5. The first letter may not be J
6. However the simplest path is to use the valid attribute of a pymatgen `Compostion` object.

In [25]:
# Validate data - move to data manager
dm.validate_data()

'All input elements are valid'


## Converting Test Data
Just as we trained on data converted into systems of binary compounds represented by integer formulas, we must convert the test data inputs.

In [26]:
# Convert the inputs
dm.convert_inputs()
dm.get_pymatgen_composition()

Featurization is carried out using MatMiner. Depending on your chosen feature set, it may take up to 15 min for featurization to occur. Expect alert messages about noble gases during this process.

In [27]:
# featurize data
f = Featurizer(feature_set, mp_api_key)
dm.featurized_data = f.featurize(dm.data)

"""
Here you can choose how to impute missing values like the
electronegativity of a noble gas. We have chosen to convert them to 0's.
"""

dm.featurized_data = np.nan_to_num(dm.featurized_data)

HBox(children=(IntProgress(value=0, description='MultipleFeaturizer', max=8239, style=ProgressStyle(descriptio…


No electronegativity for Ar. Setting to NaN. This has no physical meaning, and is mainly done to avoid errors caused by the code expecting a float.


No electronegativity for He. Setting to NaN. This has no physical meaning, and is mainly done to avoid errors caused by the code expecting a float.


No electronegativity for Ar. Setting to NaN. This has no physical meaning, and is mainly done to avoid errors caused by the code expecting a float.


No electronegativity for He. Setting to NaN. This has no physical meaning, and is mainly done to avoid errors caused by the code expecting a float.


No electronegativity for Ar. Setting to NaN. This has no physical meaning, and is mainly done to avoid errors caused by the code expecting a float.


No electronegativity for Ne. Setting to NaN. This has no physical meaning, and is mainly done to avoid errors caused by the code expecting a float.

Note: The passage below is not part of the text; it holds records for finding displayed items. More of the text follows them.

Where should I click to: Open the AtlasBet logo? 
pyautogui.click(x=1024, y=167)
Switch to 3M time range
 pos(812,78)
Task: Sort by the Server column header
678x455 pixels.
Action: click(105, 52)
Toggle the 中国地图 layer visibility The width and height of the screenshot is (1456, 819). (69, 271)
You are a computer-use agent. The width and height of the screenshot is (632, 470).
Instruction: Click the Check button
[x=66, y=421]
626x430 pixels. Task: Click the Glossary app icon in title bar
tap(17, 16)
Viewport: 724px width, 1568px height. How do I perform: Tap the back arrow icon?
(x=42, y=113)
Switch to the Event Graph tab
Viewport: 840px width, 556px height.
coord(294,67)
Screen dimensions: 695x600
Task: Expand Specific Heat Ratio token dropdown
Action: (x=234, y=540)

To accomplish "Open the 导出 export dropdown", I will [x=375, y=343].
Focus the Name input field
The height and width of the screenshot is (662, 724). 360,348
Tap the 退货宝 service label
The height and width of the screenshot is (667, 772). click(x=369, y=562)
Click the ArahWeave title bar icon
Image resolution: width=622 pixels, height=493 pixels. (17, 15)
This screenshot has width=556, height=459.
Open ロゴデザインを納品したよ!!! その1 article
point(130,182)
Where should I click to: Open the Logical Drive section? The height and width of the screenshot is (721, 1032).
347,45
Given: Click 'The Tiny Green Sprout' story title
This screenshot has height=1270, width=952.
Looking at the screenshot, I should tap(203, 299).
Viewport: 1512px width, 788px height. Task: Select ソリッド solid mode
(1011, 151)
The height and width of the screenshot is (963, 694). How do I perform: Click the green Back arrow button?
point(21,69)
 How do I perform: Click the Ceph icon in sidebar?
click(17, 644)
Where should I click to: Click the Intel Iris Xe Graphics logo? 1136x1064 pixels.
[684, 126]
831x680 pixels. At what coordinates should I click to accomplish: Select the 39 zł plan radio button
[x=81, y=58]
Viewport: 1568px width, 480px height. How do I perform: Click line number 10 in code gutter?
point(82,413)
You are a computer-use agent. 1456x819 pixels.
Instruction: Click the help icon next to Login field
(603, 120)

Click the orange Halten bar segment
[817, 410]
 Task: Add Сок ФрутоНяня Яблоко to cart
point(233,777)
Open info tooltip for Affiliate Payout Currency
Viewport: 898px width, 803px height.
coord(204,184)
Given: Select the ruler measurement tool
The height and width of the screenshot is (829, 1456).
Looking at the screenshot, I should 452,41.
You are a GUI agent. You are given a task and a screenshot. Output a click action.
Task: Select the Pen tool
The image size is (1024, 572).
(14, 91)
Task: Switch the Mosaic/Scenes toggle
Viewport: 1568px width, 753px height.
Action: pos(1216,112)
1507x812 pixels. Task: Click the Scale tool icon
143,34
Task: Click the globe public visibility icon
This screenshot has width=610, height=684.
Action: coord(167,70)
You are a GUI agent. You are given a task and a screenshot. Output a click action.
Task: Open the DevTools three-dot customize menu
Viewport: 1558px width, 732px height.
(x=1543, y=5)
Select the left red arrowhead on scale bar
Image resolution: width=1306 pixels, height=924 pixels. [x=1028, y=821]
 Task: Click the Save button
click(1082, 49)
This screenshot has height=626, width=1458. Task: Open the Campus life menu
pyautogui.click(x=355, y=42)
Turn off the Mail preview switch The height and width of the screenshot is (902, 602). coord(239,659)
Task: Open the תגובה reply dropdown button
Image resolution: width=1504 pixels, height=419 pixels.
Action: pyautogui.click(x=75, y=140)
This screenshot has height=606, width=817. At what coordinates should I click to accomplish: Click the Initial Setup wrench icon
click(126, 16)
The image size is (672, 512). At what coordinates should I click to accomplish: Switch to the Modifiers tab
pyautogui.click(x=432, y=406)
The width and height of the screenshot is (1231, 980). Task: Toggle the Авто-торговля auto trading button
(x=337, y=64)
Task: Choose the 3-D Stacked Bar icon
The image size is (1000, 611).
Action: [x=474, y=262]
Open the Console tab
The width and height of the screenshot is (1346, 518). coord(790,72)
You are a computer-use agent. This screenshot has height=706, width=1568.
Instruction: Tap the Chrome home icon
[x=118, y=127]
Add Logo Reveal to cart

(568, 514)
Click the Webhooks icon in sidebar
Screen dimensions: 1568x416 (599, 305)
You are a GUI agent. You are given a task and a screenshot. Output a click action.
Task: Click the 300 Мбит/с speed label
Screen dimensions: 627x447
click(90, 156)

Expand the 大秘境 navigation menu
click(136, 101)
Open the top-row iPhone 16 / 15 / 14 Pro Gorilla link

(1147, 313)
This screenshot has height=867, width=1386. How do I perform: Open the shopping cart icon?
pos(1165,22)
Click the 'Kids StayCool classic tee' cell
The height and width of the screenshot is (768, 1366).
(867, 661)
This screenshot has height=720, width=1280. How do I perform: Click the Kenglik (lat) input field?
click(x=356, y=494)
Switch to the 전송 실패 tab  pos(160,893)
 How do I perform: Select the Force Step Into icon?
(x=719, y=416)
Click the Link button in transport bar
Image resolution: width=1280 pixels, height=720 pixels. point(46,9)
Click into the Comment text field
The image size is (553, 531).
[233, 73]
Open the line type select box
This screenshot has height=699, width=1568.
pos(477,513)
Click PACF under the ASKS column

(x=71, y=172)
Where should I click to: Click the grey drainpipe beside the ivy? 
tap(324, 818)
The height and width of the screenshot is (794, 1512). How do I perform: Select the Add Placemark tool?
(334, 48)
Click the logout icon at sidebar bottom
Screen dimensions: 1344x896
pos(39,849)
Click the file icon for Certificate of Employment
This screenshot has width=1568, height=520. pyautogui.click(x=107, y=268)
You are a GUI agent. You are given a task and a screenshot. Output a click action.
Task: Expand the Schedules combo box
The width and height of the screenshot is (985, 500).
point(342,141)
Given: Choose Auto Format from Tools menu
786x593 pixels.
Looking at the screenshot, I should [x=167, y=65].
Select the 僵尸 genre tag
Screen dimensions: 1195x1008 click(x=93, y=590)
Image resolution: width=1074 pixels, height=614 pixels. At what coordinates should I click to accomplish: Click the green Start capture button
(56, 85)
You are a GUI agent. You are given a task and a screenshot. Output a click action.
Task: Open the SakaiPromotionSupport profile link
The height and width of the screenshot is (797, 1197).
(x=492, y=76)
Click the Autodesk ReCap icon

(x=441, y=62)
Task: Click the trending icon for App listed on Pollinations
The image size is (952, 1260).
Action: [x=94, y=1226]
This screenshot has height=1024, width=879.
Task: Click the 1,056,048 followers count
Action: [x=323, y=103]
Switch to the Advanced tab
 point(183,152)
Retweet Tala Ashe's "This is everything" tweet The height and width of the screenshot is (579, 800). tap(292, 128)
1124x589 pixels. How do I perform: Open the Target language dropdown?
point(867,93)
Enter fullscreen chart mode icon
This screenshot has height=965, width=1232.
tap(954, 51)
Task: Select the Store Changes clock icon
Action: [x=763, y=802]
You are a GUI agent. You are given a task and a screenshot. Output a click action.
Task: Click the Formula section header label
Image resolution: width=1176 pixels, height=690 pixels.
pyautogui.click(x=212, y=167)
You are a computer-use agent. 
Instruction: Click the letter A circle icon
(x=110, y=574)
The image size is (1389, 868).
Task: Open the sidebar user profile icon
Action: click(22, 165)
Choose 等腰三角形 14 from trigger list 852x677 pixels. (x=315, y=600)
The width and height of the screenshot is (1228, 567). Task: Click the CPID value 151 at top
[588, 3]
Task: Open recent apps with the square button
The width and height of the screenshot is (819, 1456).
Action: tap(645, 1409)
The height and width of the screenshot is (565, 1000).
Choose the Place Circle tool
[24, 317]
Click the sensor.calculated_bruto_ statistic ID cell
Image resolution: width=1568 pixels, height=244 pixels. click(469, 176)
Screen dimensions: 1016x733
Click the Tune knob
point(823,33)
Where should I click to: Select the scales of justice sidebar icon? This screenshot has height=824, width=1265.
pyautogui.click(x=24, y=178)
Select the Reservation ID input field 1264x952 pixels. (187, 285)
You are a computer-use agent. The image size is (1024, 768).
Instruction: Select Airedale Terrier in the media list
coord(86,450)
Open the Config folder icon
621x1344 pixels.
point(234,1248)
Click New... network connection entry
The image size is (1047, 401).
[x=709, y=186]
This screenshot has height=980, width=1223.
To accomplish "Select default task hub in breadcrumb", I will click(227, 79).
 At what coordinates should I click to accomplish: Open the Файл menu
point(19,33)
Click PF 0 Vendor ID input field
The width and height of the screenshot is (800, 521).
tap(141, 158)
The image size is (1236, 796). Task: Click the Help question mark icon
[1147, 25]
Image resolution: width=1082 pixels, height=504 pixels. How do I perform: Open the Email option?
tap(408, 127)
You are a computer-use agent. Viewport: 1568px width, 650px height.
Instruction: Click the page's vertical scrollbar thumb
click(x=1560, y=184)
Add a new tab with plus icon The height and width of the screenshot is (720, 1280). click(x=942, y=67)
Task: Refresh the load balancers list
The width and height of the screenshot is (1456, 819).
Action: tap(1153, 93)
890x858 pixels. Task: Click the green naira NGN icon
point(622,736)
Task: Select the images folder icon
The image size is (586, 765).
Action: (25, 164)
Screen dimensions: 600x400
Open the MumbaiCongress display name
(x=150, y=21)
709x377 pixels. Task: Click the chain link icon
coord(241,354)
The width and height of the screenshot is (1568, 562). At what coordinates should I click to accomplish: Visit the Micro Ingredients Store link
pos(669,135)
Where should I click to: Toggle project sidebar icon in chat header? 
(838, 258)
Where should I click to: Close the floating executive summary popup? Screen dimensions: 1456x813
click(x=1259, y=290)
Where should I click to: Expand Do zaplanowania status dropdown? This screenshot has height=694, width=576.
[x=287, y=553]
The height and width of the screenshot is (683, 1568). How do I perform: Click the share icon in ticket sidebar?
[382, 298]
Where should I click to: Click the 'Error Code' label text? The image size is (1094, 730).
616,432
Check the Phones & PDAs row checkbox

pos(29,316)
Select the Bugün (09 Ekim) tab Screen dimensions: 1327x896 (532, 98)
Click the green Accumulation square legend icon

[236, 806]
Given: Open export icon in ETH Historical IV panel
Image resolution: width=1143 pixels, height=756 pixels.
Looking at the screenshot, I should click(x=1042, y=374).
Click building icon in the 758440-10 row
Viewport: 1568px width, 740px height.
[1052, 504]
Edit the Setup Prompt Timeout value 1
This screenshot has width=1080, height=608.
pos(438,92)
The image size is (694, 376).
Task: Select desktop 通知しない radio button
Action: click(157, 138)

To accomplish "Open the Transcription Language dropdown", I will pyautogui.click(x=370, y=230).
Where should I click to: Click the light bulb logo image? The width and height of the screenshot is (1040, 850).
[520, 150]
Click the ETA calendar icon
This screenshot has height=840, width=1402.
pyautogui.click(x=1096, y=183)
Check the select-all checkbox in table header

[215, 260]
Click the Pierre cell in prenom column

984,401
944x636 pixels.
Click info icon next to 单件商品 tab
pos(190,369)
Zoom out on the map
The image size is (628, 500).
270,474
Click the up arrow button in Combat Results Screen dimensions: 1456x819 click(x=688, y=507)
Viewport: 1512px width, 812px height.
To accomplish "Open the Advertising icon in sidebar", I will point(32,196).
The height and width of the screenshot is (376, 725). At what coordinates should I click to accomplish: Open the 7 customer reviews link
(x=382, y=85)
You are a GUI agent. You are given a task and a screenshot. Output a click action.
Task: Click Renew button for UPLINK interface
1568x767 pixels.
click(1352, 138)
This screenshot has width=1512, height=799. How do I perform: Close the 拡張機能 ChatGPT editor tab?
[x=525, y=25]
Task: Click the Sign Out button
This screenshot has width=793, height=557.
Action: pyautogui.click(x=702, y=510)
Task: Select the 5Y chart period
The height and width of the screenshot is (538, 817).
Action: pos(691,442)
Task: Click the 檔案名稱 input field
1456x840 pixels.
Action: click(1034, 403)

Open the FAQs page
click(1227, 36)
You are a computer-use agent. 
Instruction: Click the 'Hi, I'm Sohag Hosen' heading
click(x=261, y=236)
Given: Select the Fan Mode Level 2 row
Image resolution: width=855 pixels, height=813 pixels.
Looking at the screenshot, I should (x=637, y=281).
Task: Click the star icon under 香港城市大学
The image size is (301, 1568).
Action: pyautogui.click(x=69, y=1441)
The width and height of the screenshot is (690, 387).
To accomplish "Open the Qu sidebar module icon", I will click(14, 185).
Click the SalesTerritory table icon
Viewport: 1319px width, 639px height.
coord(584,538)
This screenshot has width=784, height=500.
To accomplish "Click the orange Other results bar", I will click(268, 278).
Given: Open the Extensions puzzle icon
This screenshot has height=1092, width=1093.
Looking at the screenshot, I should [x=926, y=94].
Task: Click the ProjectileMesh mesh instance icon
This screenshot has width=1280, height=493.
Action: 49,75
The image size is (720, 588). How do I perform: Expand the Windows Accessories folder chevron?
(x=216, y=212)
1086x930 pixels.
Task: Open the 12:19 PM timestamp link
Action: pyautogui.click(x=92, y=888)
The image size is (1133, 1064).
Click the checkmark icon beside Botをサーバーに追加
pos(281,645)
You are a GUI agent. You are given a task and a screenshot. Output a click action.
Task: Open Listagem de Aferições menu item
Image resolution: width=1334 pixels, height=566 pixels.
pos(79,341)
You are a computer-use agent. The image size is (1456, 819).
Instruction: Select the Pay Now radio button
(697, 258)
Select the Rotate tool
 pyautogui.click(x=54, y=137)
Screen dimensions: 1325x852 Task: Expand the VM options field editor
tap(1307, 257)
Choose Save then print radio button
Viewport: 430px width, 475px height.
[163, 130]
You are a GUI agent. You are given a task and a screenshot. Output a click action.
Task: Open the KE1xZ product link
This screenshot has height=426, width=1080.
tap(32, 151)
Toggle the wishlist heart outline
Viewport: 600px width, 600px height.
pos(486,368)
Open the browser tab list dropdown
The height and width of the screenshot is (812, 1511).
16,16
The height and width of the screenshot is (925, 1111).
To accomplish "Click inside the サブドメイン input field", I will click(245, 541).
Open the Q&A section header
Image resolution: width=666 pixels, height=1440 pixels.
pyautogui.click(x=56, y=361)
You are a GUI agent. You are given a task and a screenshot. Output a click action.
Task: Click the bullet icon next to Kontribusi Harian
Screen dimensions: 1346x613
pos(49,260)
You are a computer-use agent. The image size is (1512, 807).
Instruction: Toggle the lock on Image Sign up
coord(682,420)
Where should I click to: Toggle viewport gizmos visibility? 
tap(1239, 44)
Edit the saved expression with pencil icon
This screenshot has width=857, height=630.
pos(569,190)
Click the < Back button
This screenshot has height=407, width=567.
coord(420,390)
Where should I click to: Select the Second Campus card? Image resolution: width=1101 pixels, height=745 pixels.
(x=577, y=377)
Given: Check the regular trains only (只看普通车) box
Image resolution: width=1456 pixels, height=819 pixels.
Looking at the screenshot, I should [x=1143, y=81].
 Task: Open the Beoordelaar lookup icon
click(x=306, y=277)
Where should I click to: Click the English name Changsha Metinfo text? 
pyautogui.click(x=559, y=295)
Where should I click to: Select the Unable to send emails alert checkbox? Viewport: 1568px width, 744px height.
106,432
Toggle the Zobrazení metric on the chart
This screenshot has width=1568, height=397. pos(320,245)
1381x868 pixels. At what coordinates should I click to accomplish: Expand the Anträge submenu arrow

No electronegativity for Ne. Setting to NaN. This has no physical meaning, and is mainly done to av




UsageError: Line magic function `%%capture` not found.


## Making Predictions
Once we have converted and featurized the test data it is time to make predictions about each compounds stability. We start by loading in out chosen model, in this case a Random Forest trained on super sampled data featurized using stoichiomteric norms, the magpie elemental properties, and cohesive energies.

In [28]:
# Load in our final model
with open(load_model_path, "rb") as f:
    model = pickle.load(f)

In [29]:
# Predict binary stability classifier for all formulas
dm.data['stable'] = model.predict(dm.featurized_data)

In [36]:
# Convert the predicted binary classifier results to a stability vector
dm.binary_to_vec()
dm.labeled_data.to_csv(save_path)

Finally we convert the predictions back to stability vectors and label the original test data. You can find the results at your specified save path as a csv file.